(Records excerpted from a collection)
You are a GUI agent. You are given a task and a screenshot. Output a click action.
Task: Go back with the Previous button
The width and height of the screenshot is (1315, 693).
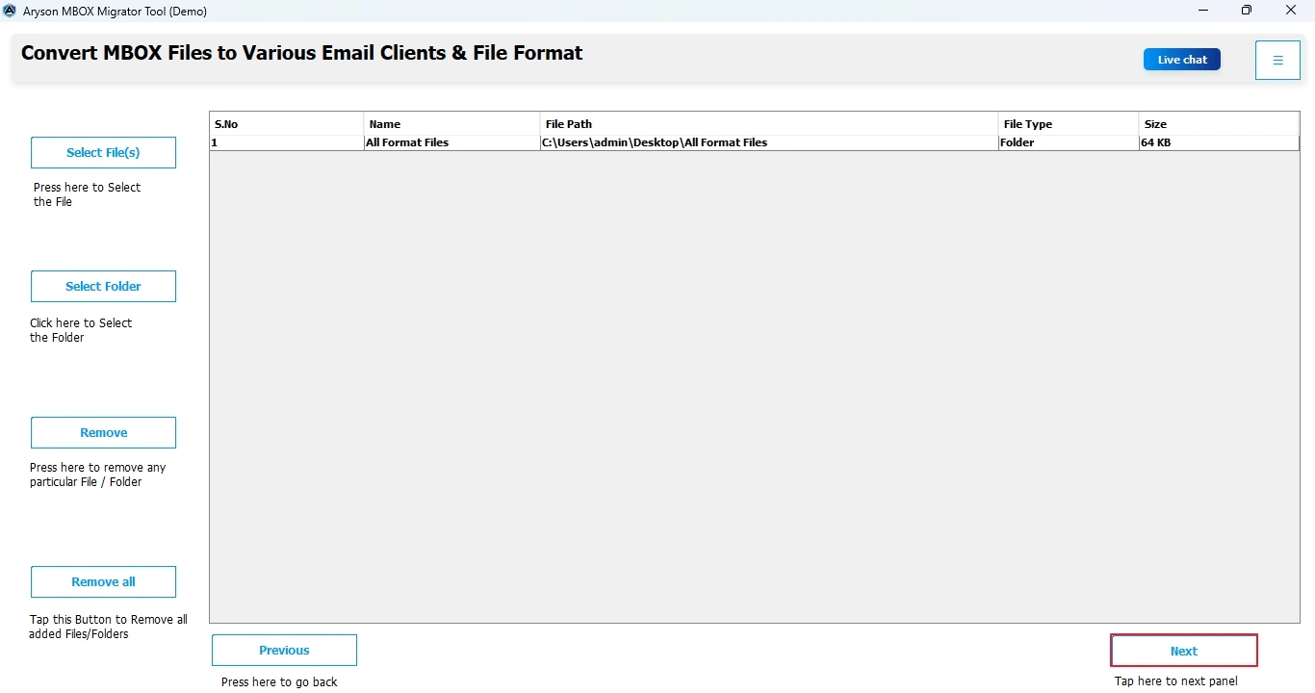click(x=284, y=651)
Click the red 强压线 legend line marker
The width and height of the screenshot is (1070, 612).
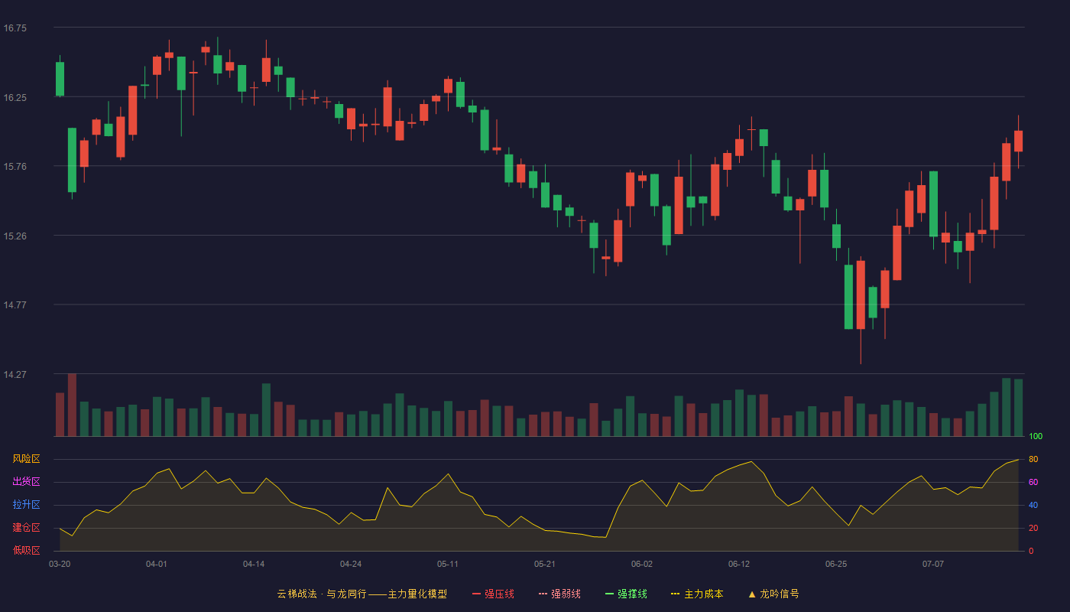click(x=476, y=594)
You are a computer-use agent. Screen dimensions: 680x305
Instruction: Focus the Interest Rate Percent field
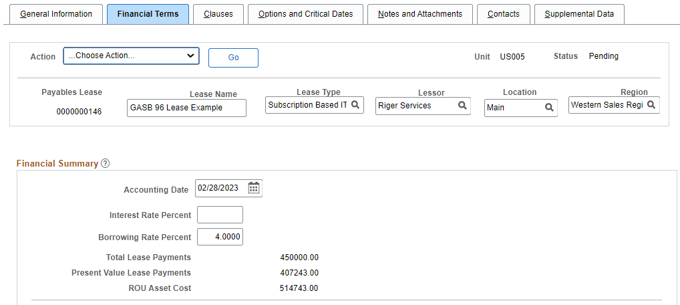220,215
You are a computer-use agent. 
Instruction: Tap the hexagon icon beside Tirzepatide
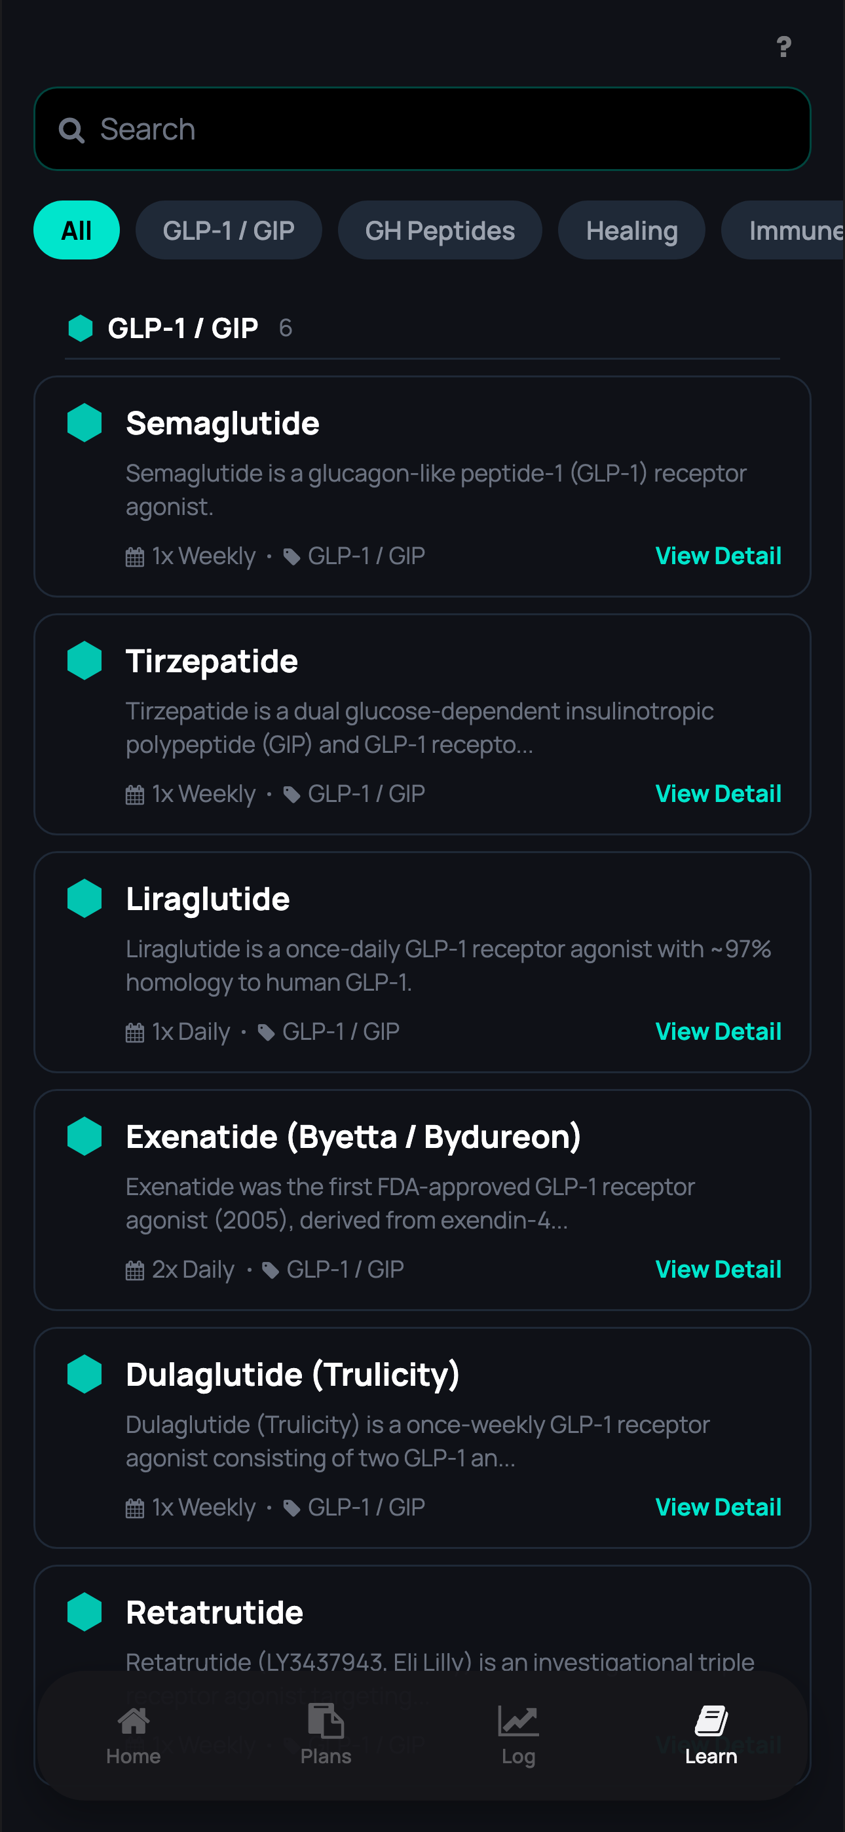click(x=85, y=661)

...

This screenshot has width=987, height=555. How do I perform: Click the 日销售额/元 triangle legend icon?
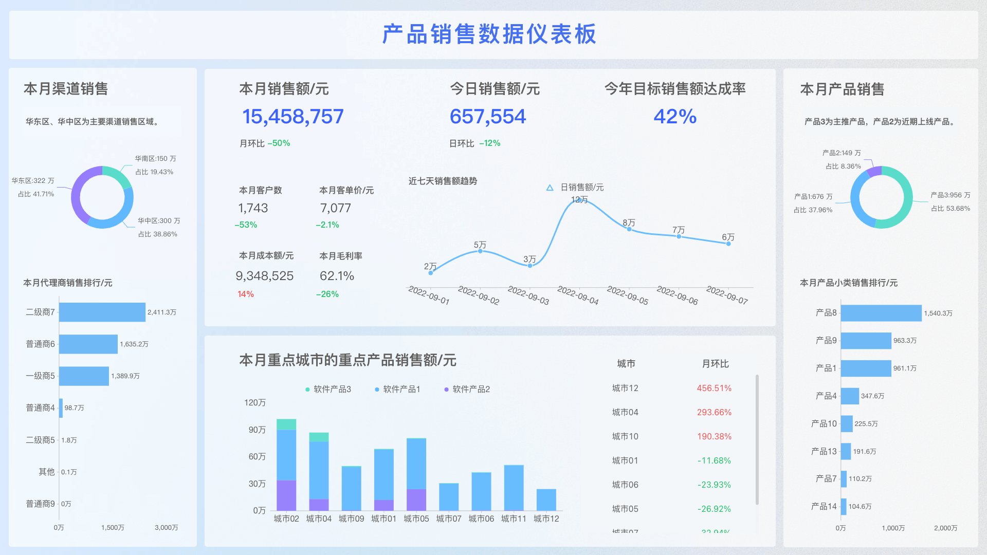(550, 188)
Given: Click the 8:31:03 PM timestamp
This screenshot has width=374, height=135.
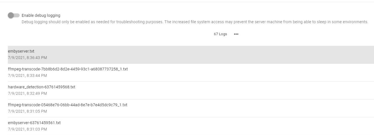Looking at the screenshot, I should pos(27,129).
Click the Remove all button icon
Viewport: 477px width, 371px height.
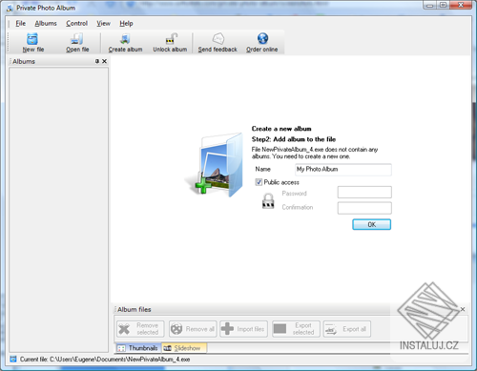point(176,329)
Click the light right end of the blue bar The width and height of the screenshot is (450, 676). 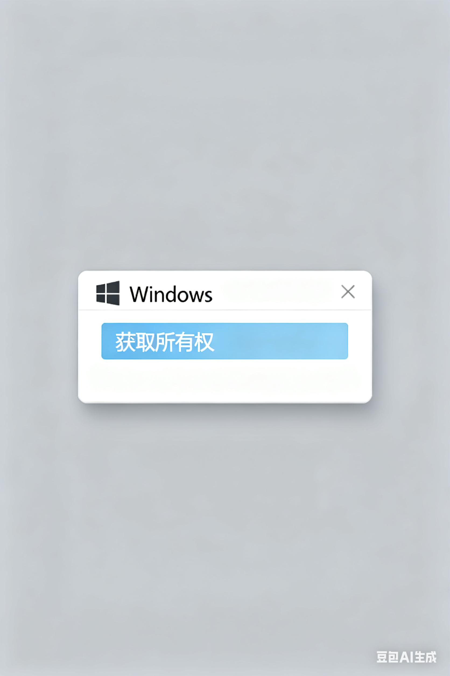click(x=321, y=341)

==

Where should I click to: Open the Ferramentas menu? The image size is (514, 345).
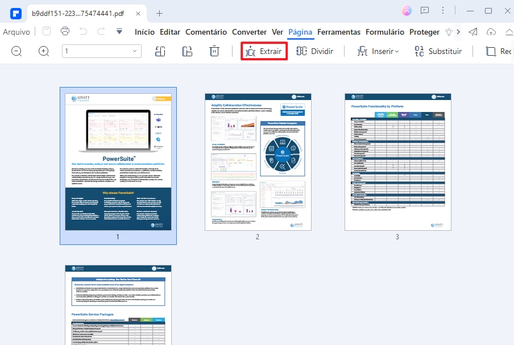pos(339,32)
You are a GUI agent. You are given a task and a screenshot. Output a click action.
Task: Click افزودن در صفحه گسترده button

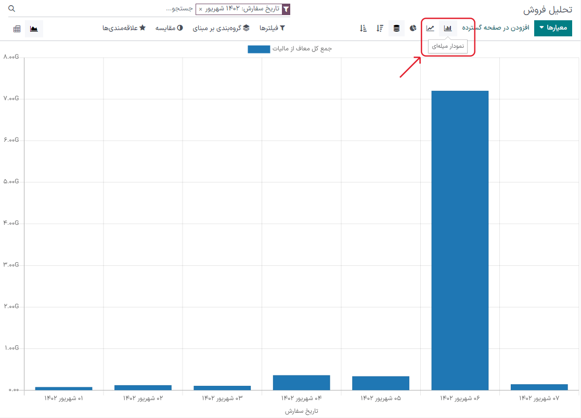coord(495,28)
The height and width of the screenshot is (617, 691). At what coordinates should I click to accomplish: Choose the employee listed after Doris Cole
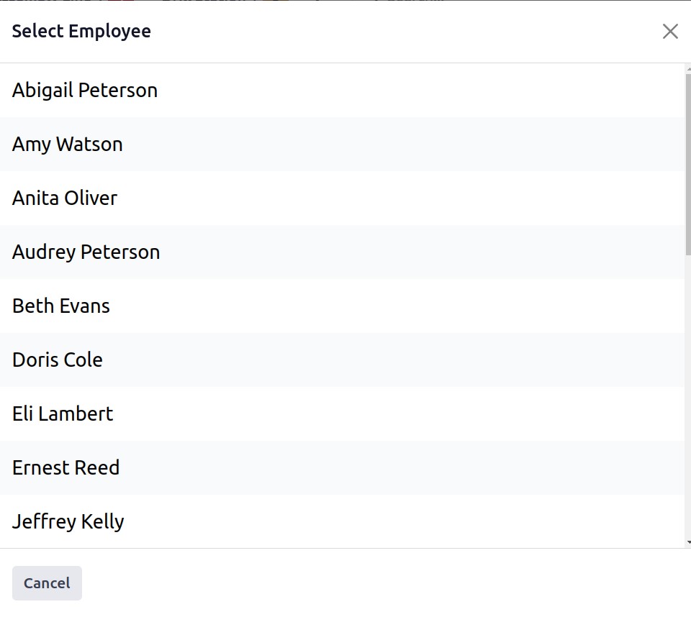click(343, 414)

— Exercise —
Please rewrite the part of the material that opens with the line containing "You are a computer-use agent. Screen" and closes with the line containing "click(x=85, y=661)" as a JSON list of strings, one per line, skipping blank lines. Leave the pictures out of your answer.

— Worked solution —
[
  "You are a computer-use agent. Screen dimensions: 680x305",
  "Instruction: Focus the Interest Rate Percent field",
  "220,215",
  "You are a computer-use agent. ",
  "Instruction: Tap the hexagon icon beside Tirzepatide",
  "click(x=85, y=661)"
]